Input data Start Marker
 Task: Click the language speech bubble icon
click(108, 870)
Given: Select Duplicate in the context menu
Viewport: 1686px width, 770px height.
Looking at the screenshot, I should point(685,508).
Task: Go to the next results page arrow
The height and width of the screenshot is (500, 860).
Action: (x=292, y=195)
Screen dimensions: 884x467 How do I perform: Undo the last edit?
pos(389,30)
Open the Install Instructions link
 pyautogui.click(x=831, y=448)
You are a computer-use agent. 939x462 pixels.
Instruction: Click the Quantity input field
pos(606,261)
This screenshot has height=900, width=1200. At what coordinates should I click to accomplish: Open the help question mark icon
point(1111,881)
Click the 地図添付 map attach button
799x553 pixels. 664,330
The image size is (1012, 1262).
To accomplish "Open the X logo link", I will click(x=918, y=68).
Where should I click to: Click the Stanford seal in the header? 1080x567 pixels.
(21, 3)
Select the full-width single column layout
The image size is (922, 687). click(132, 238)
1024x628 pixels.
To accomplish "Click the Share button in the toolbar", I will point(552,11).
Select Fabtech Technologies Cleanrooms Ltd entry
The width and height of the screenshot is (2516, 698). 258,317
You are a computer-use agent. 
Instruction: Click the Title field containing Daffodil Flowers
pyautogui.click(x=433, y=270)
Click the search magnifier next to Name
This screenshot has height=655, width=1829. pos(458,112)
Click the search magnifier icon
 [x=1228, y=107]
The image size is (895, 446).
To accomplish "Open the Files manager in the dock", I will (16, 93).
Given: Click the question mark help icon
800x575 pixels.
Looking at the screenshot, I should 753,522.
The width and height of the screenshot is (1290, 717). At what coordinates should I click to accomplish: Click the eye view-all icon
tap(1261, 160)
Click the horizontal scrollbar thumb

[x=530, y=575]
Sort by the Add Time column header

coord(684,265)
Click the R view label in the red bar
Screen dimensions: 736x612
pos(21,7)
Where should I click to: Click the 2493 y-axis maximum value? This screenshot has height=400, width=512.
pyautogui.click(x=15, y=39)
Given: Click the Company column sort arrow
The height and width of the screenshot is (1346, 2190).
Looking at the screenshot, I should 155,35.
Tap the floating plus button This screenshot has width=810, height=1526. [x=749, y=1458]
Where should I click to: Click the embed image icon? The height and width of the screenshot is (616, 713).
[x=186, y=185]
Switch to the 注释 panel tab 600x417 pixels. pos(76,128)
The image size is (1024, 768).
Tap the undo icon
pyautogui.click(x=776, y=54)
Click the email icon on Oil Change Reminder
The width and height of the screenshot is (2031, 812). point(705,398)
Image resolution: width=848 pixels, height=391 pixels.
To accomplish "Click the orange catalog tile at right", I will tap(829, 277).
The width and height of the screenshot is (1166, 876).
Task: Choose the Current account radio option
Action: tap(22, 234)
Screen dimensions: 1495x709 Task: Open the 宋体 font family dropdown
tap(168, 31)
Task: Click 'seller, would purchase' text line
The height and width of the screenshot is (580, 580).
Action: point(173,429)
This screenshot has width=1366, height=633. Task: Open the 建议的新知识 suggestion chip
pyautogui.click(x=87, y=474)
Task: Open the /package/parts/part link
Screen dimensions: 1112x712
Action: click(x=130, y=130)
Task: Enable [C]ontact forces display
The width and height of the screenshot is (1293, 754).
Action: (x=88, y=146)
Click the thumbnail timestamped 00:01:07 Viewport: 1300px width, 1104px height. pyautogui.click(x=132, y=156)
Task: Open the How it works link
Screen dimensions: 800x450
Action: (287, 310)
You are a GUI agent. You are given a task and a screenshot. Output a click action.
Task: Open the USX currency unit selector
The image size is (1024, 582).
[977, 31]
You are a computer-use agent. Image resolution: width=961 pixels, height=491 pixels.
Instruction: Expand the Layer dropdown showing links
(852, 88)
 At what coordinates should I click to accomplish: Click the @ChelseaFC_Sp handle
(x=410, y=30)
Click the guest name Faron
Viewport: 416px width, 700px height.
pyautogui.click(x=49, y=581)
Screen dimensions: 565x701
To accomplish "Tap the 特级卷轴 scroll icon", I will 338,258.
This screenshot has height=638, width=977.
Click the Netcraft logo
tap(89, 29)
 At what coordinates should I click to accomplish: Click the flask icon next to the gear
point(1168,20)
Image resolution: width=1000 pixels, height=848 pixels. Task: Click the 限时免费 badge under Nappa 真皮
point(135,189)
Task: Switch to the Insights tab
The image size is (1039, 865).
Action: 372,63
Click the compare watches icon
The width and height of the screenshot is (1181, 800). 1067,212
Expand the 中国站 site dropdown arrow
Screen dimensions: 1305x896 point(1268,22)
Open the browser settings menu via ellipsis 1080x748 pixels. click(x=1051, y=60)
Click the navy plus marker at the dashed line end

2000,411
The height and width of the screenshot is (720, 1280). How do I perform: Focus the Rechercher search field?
Input data End Marker
* Required work *
From the first line to the last, reproduce the material word for word.

* Task solution *
 Task: Click the language speech bubble icon
click(108, 870)
Given: Select Duplicate in the context menu
Viewport: 1686px width, 770px height.
Looking at the screenshot, I should point(685,508).
Task: Go to the next results page arrow
The height and width of the screenshot is (500, 860).
Action: (x=292, y=195)
Screen dimensions: 884x467 How do I perform: Undo the last edit?
pos(389,30)
Open the Install Instructions link
 pyautogui.click(x=831, y=448)
You are a computer-use agent. 939x462 pixels.
Instruction: Click the Quantity input field
pos(606,261)
This screenshot has height=900, width=1200. At what coordinates should I click to accomplish: Open the help question mark icon
point(1111,881)
Click the 地図添付 map attach button
799x553 pixels. 664,330
The image size is (1012, 1262).
To accomplish "Open the X logo link", I will click(x=918, y=68).
Where should I click to: Click the Stanford seal in the header? 1080x567 pixels.
(21, 3)
Select the full-width single column layout
The image size is (922, 687). click(132, 238)
1024x628 pixels.
To accomplish "Click the Share button in the toolbar", I will point(552,11).
Select Fabtech Technologies Cleanrooms Ltd entry
The width and height of the screenshot is (2516, 698). 258,317
You are a computer-use agent. 
Instruction: Click the Title field containing Daffodil Flowers
pyautogui.click(x=433, y=270)
Click the search magnifier next to Name
This screenshot has height=655, width=1829. pos(458,112)
Click the search magnifier icon
 [x=1228, y=107]
The image size is (895, 446).
To accomplish "Open the Files manager in the dock", I will (16, 93).
Given: Click the question mark help icon
800x575 pixels.
Looking at the screenshot, I should 753,522.
The width and height of the screenshot is (1290, 717). At what coordinates should I click to accomplish: Click the eye view-all icon
tap(1261, 160)
Click the horizontal scrollbar thumb

[x=530, y=575]
Sort by the Add Time column header

coord(684,265)
Click the R view label in the red bar
Screen dimensions: 736x612
pos(21,7)
Where should I click to: Click the 2493 y-axis maximum value? This screenshot has height=400, width=512.
pyautogui.click(x=15, y=39)
Given: Click the Company column sort arrow
The height and width of the screenshot is (1346, 2190).
Looking at the screenshot, I should 155,35.
Tap the floating plus button This screenshot has width=810, height=1526. [x=749, y=1458]
Where should I click to: Click the embed image icon? The height and width of the screenshot is (616, 713).
[x=186, y=185]
Switch to the 注释 panel tab 600x417 pixels. pos(76,128)
The image size is (1024, 768).
Tap the undo icon
pyautogui.click(x=776, y=54)
Click the email icon on Oil Change Reminder
The width and height of the screenshot is (2031, 812). point(705,398)
Image resolution: width=848 pixels, height=391 pixels.
To accomplish "Click the orange catalog tile at right", I will tap(829, 277).
The width and height of the screenshot is (1166, 876).
Task: Choose the Current account radio option
Action: tap(22, 234)
Screen dimensions: 1495x709 Task: Open the 宋体 font family dropdown
tap(168, 31)
Task: Click 'seller, would purchase' text line
The height and width of the screenshot is (580, 580).
Action: point(173,429)
This screenshot has width=1366, height=633. Task: Open the 建议的新知识 suggestion chip
pyautogui.click(x=87, y=474)
Task: Open the /package/parts/part link
Screen dimensions: 1112x712
Action: click(x=130, y=130)
Task: Enable [C]ontact forces display
The width and height of the screenshot is (1293, 754).
Action: (x=88, y=146)
Click the thumbnail timestamped 00:01:07 Viewport: 1300px width, 1104px height. pyautogui.click(x=132, y=156)
Task: Open the How it works link
Screen dimensions: 800x450
Action: (287, 310)
You are a GUI agent. You are given a task and a screenshot. Output a click action.
Task: Open the USX currency unit selector
The image size is (1024, 582).
[977, 31]
You are a computer-use agent. Image resolution: width=961 pixels, height=491 pixels.
Instruction: Expand the Layer dropdown showing links
(852, 88)
 At what coordinates should I click to accomplish: Click the @ChelseaFC_Sp handle
(x=410, y=30)
Click the guest name Faron
Viewport: 416px width, 700px height.
pyautogui.click(x=49, y=581)
Screen dimensions: 565x701
To accomplish "Tap the 特级卷轴 scroll icon", I will 338,258.
This screenshot has height=638, width=977.
Click the Netcraft logo
tap(89, 29)
 At what coordinates should I click to accomplish: Click the flask icon next to the gear
point(1168,20)
Image resolution: width=1000 pixels, height=848 pixels. Task: Click the 限时免费 badge under Nappa 真皮
point(135,189)
Task: Switch to the Insights tab
The image size is (1039, 865).
Action: 372,63
Click the compare watches icon
The width and height of the screenshot is (1181, 800). 1067,212
Expand the 中国站 site dropdown arrow
Screen dimensions: 1305x896 point(1268,22)
Open the browser settings menu via ellipsis 1080x748 pixels. click(x=1051, y=60)
Click the navy plus marker at the dashed line end

2000,411
The height and width of the screenshot is (720, 1280). How do I perform: Focus the Rechercher search field?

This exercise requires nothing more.